Promulgation against Stone Pelting : Should there be promulgation from the State Government and local administration to the public that if they indulge in stone pelting, security forces will be constrained to fire in self-defence, and that the responsibility for triggering that situation shall lie upon the stone pelters. The State Government cannot absolve itself by suggesting that ‘law will take its own course’ if the soldiers, police or any arm of the state are stoned. It cannot be more absurd than suggesting that terrorist may be allowed to commit acts of terror and law will take its own course as and when the terrorists are brought to book. Such promulgation will act as safeguard for security forces and it will also avoid political mud-slinging if some incident of this kind take place in future. It would put a caution among the youth and could be a deterrence as well.

Public Perception of Government’s Ambivalence

Clausewitz said, “War is continuation of politics by other means”. Indian politicians understand that politicising army operations while it is engaged in an unrestricted and asymmetric war is detrimental to the morale of soldiers, the military ethos and national security. It is also understood that if the ethos and the morale are destroyed, the army will be like a passive body without yen and determination. Nation needs an army that is resolute and unwavering in its stand in upholding the political mandate to protect the nation from internal and external threats.
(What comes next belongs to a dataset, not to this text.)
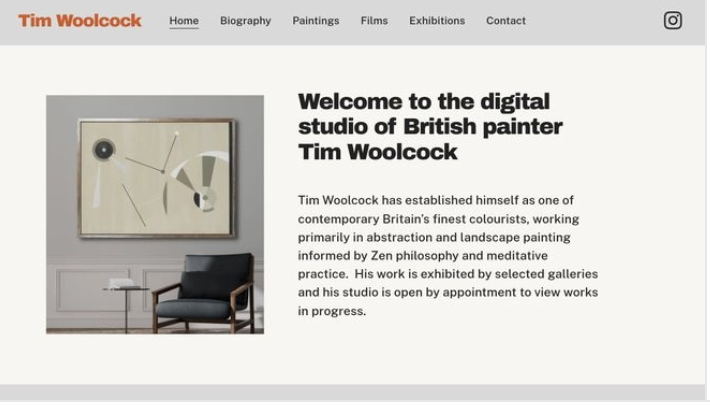Click the words 'British painter' in the heading

pos(483,127)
The firing incident and stand of the State Government raises certain ambivalence about the response of the Ministry of Defence (MOD) and Ministry of Home Affairs (MHA) also. Whereas soldiers and an officer have been unfairly targeted for their legitimate actions by many state level politicians, the MHA and the MOD have been wise to so far avoid impinging upon the soldiers regarding their actions while dealing with murderous crowds. But The Times of India’s report that “Defence Minister assured her (CM J&K) that she would seek a detailed report and would tell the army that such incidents do not recur in future” might be confusing as the public is not sure if there is suggestion that soldiers had erred in firing in self-defence. MHA and MOD should therefore declare stone pelting as an act of violence. They should not wait for situation to become so grim to lead to disastrous consequences. The responsibility to execute operations is the responsibility of the army and providing legal safeguards against violent mobs is the responsibility of the MOD.
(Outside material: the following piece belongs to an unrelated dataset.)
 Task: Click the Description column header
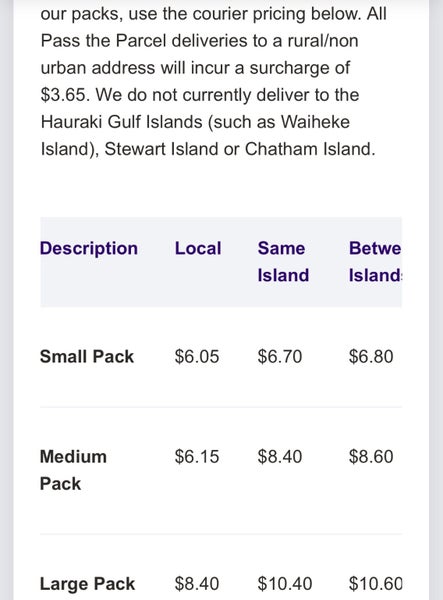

The military and political leadership understand as to how the army has to operate in any operational environment. Military commanders can expect best results from his command only if his men know that they will receive unstinted support for their just cause from the military leadership. Similarly, armies can perform and go even beyond the call of the duty only when supported by the national political leadership. The political leadership therefore need to give clear indications on such a crucial issue to avoid the danger of the men losing faith in the system. The damage then will be irreversible.

The political leadership should be able to see through the bluff of the separatists. The strategy of stone pelting to obstruct operations and freedom of movement of the army should be dealt with firmly.

(Brig Narender Kumar, SM, VSM, is a Distinguished Fellow at the Centre for Land Warfare Studies)

(Views expressed are of the author and do not necessarily reflect the views of the VIF)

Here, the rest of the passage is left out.